A Boris Yeltsin también le apoya el KGB, sea cual sea el título oficial de esta organización. Como ha mostrado en su libro Eugenia Albatz, el KGB no es un servicio secreto tradicional, es un instituto político del poder, maravillosamente equipado en material y en armas: una estructura militarizada que parece ser la única capaz de controlar la situación en Rusia en las condiciones de caos político y económico. Lo que es más, el KGB es probablemente la única estructura del régimen que no ha perdido sus lazos horizontales con las otras repúblicas de la ex URSS. Es en este sentido en el que debe interpretarse la creación, en julio de 1993, de un consejo de coordinación de la actividad de todos los Gobiernos republicanos con los enlaces gubernamentales y de protección de la información, única estructura a la que se han adherido las quince repúblicas de la antigua Unión Soviética. Es el general del KGB, Alexander Starovoitov, director general de la Agencia Federal de Rusia para las relaciones gubernamentales y de información, quien se ha convertido en presidente de este Consejo.

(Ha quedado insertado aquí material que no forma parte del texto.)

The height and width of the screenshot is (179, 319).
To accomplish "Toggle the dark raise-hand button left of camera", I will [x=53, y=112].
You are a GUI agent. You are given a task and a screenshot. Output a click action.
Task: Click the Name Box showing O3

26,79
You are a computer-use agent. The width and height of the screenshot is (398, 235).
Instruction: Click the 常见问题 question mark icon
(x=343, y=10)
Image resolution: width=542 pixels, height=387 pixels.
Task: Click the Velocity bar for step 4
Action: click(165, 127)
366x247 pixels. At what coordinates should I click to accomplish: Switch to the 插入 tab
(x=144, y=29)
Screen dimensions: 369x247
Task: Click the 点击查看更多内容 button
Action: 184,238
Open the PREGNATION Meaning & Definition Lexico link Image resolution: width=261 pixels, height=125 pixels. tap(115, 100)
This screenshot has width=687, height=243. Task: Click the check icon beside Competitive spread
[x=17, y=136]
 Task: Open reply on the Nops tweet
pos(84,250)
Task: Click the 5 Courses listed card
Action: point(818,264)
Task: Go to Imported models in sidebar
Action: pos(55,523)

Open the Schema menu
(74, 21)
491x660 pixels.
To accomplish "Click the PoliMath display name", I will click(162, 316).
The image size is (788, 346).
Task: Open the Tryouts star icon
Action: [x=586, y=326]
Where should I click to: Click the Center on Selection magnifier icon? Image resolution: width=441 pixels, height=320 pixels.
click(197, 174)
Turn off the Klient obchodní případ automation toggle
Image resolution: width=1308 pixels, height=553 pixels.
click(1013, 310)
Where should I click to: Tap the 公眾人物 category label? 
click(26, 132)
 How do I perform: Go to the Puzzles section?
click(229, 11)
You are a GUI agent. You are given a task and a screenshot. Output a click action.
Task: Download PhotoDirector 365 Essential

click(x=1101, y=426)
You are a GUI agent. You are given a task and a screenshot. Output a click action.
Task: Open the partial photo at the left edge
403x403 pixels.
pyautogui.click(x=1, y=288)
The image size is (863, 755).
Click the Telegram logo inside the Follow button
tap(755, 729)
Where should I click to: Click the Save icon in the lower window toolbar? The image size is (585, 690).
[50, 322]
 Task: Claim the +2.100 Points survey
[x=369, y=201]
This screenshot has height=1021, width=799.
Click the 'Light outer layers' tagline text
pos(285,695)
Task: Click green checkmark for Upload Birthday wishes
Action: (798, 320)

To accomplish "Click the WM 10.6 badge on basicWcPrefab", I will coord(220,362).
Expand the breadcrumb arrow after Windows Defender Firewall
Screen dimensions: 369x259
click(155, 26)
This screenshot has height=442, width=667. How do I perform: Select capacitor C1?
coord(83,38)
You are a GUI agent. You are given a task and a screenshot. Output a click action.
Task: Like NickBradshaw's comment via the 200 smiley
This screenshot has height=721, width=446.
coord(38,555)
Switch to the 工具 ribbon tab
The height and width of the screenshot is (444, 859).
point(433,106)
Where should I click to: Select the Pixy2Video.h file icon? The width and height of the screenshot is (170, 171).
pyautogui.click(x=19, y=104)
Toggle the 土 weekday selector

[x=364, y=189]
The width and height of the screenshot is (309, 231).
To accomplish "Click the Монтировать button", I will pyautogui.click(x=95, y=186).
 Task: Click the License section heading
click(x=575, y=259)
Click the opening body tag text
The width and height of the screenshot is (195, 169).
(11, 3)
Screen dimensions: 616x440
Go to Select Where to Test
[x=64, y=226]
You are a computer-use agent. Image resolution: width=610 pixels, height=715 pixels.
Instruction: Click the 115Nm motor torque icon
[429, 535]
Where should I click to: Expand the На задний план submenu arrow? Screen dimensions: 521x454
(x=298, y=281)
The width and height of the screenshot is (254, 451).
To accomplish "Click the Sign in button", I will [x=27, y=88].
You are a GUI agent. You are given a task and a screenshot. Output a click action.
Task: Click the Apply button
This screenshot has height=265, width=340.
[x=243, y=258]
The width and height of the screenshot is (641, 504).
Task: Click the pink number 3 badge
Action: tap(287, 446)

Las aguas vuelven en general a su cauce. La mayoría de las repúblicas, tras haber probado la independencia, acompañada de miseria y de guerras étnicas, vuelve al espacio económico común que se recompone y en el cual Rusia, gracias a sus dimensiones, sus riquezas naturales y su mano de obra altamente cualificada, es requerida para desempeñar un papel preponderante; en realidad, su papel tradicional. En su artículo ya citado, Alain Besançon escribe: “El mejor servicio que podemos hacerle a Rusia es el de ayudarla material y espiritualmente a deshacerse de una vez por todas de los restos de su sueño imperial… El interés de Europa es evidentemente el de cercar el gigantesco espacio soviético de modo que las posibles ondas de choque no se propaguen sin límite desde Brest-Litovsk hasta el Pacífico”.
Este punto de vista me parece difícilmente aceptable. En el momento de la descomposición del Imperio Otomano o del Imperio Austro-Húngaro, los países que pertenecían a ellos no estaban tan industrializados y su separación en entidades independientes no se vio acompañada de cataclismos económicos. Para la ex Unión Soviética, deliberadamente concebida como un espacio económico unido con estrechas especializaciones de regiones, incluso de repúblicas enteras, el divorcio económico tuvo consecuencias nefastas, de las cuales Occidente no puede sacar ningún beneficio.
Se imponen algunas conclusiones. El advenimiento de un régimen fuerte, autoritario en Rusia parece inevitable, sea ello conforme o no con los deseos de las democracias occidentales, y esto por varias razones: por una parte, para reconfortar a la población desesperada; y, por otra, para responder a las exigencias de los “pilares” del Estado: el ejército, el KGB y los industriales. Independientemente de su proyecto inicial, Yeltsin, tras haber aplastado la resistencia parlamentaria, se convierte en un dictador más o menos acertado. En la coyuntura política y económica actual, un Gobierno de Ruskoi y de Jasbulatov habría actuado probablemente de la misma forma.